(Element and text location data)
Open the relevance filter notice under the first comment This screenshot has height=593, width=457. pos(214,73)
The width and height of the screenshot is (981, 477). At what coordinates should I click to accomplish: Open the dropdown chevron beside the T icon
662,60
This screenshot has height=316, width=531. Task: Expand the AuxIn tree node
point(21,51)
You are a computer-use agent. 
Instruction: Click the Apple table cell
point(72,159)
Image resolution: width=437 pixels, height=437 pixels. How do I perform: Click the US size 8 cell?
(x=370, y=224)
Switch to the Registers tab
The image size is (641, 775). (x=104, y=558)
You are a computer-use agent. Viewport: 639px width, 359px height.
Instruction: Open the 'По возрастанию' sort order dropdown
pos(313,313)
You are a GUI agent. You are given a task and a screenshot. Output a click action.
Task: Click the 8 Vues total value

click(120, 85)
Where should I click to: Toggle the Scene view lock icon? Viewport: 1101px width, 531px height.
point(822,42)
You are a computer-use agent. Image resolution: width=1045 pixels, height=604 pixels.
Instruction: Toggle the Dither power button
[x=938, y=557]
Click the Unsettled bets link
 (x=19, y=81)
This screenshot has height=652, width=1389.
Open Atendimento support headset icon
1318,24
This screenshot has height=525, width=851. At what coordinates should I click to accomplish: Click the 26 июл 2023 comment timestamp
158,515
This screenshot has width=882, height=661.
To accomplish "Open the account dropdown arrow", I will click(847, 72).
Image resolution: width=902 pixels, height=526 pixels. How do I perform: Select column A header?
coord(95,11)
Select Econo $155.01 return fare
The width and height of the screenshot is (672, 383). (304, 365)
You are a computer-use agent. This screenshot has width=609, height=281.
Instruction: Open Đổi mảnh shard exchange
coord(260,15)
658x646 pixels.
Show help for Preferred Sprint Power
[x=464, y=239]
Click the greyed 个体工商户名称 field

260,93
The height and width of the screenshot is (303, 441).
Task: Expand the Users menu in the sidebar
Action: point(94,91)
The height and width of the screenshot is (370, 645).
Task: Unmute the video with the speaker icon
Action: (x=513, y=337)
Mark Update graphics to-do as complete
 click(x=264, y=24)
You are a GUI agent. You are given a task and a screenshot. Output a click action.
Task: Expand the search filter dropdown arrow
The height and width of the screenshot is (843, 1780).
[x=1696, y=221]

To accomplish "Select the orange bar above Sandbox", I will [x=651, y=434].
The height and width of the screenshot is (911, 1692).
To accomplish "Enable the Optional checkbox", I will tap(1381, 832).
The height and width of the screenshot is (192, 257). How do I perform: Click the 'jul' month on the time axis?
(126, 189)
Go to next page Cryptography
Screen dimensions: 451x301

→ **Job**: Can you retype the lines above word for word, starting with the line that contains "Click the greyed 个体工商户名称 field" and continuing through the last line?

→ **Result of this exercise**:
Click the greyed 个体工商户名称 field

260,93
The height and width of the screenshot is (303, 441).
Task: Expand the Users menu in the sidebar
Action: point(94,91)
The height and width of the screenshot is (370, 645).
Task: Unmute the video with the speaker icon
Action: (x=513, y=337)
Mark Update graphics to-do as complete
 click(x=264, y=24)
You are a GUI agent. You are given a task and a screenshot. Output a click action.
Task: Expand the search filter dropdown arrow
The height and width of the screenshot is (843, 1780).
[x=1696, y=221]

To accomplish "Select the orange bar above Sandbox", I will [x=651, y=434].
The height and width of the screenshot is (911, 1692).
To accomplish "Enable the Optional checkbox", I will tap(1381, 832).
The height and width of the screenshot is (192, 257). How do I perform: Click the 'jul' month on the time axis?
(126, 189)
Go to next page Cryptography
Screen dimensions: 451x301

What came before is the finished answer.